Rewrite the records from the line containing "The height and width of the screenshot is (817, 1226)." through the line containing "Looking at the screenshot, I should [x=25, y=17].", inclusive, replacing "Horizontal Type" with "Vertical Type" and leaving everything else unchanged.

[Records supplied]

────

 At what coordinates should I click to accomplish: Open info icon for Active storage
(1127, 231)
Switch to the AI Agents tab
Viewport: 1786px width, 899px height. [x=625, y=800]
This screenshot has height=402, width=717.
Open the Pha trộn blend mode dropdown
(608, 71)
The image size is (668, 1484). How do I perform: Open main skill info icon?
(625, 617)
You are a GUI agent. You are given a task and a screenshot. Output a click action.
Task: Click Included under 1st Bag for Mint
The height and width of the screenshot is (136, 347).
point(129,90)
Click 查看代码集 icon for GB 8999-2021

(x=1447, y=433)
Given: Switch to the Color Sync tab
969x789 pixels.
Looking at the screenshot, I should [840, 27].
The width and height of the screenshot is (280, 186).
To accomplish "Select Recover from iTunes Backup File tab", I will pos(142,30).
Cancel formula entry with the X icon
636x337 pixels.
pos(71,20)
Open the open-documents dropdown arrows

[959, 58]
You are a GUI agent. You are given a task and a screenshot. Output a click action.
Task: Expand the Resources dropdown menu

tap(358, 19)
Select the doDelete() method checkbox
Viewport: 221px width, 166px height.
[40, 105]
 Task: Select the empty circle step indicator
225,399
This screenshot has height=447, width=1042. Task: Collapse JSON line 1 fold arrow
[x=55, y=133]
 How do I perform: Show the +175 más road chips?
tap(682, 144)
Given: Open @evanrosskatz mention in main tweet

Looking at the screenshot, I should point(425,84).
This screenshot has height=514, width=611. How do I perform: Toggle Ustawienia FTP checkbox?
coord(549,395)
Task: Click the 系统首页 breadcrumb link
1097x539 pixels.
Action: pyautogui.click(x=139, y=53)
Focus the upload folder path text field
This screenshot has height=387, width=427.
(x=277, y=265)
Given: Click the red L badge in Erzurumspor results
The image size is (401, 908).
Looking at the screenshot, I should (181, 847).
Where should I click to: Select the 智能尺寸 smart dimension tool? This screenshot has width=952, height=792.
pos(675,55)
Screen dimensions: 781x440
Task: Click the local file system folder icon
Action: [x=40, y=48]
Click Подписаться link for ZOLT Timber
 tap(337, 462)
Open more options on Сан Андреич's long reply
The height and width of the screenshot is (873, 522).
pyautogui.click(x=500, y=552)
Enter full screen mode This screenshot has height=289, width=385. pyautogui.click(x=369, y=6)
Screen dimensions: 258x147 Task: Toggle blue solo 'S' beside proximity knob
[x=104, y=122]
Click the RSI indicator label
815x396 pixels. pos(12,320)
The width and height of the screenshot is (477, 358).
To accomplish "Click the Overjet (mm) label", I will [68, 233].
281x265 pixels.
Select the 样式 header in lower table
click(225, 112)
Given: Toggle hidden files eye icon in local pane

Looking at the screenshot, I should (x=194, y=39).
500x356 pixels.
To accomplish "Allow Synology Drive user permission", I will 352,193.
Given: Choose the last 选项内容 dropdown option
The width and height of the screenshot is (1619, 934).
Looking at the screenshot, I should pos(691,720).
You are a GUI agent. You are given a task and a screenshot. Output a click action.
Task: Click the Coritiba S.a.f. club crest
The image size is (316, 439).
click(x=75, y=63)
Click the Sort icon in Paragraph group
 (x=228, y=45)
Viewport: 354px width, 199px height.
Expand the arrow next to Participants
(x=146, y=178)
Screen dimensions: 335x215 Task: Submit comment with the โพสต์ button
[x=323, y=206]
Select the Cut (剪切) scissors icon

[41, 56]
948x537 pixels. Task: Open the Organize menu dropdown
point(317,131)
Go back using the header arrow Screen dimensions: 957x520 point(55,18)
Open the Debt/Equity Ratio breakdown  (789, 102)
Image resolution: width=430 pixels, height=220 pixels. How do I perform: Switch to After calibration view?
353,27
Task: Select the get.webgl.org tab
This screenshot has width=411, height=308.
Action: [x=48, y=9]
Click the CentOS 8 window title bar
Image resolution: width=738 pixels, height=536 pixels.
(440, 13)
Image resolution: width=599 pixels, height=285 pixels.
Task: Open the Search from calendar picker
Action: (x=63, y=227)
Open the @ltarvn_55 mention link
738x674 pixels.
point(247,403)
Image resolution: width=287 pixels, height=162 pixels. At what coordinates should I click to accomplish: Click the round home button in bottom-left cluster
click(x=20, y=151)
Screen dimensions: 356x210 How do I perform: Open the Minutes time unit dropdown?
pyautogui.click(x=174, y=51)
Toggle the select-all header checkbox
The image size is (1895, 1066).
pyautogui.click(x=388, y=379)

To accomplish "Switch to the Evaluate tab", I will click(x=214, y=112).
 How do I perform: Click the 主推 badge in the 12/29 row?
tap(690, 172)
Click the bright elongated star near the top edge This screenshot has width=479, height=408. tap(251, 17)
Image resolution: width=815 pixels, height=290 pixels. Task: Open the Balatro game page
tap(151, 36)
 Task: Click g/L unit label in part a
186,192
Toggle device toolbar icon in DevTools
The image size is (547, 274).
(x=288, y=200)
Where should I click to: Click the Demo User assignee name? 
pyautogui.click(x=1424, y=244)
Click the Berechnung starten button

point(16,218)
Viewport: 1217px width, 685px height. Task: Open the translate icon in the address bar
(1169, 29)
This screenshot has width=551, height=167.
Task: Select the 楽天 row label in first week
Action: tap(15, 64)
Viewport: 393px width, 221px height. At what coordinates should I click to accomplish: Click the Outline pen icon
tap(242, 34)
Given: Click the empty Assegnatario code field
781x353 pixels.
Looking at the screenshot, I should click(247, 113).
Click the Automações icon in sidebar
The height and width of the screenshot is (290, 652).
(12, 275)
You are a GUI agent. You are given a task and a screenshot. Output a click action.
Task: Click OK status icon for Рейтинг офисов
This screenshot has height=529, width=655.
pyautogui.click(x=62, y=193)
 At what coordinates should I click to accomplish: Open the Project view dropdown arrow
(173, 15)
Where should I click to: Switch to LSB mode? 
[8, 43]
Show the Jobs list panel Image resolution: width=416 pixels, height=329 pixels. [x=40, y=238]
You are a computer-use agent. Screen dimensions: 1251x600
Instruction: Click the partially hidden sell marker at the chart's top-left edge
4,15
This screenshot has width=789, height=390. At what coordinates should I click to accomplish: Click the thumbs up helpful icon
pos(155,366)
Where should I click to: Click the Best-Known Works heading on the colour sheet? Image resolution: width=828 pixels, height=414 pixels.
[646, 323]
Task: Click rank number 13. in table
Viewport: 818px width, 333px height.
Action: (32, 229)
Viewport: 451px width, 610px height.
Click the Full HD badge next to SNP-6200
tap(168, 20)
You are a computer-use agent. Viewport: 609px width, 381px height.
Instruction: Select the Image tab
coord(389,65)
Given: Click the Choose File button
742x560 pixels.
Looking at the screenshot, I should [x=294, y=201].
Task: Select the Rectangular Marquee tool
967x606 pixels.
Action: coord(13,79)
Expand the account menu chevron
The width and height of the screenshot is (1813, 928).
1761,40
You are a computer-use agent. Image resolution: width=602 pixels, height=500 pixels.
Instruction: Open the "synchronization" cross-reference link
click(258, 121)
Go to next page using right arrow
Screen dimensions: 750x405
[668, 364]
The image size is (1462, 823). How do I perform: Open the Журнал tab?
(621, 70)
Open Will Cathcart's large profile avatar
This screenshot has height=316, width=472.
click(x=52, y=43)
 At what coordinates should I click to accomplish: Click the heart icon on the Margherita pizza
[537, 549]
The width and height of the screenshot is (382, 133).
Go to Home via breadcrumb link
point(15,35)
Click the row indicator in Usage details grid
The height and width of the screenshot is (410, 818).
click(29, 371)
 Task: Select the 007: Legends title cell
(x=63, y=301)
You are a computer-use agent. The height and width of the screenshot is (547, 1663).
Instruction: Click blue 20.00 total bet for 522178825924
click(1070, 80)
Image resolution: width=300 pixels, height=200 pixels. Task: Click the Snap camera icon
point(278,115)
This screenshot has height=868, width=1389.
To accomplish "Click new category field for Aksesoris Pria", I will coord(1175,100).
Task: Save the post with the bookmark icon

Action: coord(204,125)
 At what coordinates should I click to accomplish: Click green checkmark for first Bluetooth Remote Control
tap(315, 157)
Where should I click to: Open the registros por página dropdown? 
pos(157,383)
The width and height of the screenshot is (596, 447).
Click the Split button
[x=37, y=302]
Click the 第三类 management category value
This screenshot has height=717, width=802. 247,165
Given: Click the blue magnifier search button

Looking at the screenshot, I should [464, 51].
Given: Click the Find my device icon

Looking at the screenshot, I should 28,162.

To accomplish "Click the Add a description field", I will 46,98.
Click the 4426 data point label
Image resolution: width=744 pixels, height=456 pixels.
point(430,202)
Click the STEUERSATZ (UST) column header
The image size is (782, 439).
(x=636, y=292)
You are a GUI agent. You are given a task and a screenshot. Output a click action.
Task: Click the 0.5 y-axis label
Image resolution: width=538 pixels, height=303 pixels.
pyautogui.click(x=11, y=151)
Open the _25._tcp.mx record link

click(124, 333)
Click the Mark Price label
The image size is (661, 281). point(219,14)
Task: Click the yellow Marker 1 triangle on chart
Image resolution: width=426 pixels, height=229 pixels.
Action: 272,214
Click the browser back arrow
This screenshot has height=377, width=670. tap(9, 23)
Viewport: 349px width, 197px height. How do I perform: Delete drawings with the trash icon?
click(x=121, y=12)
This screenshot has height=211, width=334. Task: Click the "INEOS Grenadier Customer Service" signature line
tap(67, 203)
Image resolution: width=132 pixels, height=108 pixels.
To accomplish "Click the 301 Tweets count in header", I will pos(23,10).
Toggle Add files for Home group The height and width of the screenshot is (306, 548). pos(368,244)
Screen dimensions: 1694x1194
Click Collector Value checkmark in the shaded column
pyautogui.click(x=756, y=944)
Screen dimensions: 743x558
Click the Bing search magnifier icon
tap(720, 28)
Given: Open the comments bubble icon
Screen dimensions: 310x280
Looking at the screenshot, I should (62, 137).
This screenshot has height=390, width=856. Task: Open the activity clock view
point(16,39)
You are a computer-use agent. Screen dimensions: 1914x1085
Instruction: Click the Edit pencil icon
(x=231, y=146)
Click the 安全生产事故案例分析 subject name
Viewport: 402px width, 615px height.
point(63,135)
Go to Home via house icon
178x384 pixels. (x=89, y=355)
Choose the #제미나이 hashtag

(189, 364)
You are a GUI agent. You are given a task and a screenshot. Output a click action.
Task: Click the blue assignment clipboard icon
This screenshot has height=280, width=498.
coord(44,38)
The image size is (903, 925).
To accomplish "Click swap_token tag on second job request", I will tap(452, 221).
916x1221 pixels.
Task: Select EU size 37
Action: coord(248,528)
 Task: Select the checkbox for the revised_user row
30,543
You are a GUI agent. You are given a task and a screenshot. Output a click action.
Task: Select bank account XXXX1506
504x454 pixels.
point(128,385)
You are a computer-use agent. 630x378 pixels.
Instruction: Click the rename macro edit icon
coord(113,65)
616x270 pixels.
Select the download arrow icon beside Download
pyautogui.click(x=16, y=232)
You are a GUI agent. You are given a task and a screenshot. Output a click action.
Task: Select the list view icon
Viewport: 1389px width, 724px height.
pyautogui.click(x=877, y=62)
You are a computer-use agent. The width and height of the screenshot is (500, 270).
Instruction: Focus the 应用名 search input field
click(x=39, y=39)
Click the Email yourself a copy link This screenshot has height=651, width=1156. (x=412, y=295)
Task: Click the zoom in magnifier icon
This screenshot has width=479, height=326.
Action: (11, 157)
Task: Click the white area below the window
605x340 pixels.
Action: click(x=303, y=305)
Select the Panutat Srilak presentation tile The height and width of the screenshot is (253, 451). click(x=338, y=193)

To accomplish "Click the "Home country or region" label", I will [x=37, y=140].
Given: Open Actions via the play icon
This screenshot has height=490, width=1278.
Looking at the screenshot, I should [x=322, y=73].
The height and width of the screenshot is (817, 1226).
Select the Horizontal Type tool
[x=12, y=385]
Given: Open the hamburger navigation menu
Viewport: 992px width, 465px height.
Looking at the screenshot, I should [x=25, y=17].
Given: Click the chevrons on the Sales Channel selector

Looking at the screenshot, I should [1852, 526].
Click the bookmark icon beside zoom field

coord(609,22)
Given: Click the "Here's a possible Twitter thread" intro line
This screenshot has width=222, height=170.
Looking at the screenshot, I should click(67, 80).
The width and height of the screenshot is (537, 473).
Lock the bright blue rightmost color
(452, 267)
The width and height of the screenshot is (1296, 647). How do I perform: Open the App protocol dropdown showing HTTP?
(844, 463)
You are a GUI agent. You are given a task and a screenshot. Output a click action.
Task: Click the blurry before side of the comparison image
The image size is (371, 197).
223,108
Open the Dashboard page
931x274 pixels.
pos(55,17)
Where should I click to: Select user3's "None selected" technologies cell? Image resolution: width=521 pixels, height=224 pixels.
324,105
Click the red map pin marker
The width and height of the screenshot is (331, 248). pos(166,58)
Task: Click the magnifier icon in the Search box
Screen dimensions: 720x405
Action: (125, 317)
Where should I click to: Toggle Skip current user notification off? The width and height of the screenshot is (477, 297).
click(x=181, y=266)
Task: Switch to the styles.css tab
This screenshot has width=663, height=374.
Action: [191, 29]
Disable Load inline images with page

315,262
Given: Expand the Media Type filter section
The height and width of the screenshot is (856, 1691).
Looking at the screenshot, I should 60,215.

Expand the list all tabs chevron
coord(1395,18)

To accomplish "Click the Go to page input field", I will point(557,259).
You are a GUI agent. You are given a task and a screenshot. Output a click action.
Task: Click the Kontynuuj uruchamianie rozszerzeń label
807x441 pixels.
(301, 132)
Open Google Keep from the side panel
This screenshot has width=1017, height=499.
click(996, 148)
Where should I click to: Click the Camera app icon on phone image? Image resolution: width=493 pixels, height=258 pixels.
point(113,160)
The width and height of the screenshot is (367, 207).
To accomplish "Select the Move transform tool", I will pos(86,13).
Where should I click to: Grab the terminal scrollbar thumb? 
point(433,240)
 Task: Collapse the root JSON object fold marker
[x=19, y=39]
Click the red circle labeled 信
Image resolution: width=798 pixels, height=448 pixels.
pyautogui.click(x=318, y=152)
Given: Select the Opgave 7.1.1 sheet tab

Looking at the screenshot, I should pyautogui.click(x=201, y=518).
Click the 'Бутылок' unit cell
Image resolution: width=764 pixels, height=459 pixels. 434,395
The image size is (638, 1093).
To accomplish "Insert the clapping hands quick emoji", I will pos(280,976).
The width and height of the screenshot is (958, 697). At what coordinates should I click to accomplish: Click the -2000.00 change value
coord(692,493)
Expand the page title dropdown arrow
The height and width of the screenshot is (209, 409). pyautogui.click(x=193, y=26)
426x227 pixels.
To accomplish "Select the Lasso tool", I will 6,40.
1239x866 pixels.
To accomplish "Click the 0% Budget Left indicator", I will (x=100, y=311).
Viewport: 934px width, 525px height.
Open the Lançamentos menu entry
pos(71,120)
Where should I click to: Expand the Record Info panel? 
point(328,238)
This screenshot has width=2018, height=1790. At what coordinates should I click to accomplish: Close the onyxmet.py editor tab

────

[Response to the task]
The height and width of the screenshot is (817, 1226).
Select the Vertical Type tool
[x=12, y=385]
Given: Open the hamburger navigation menu
Viewport: 992px width, 465px height.
Looking at the screenshot, I should [x=25, y=17].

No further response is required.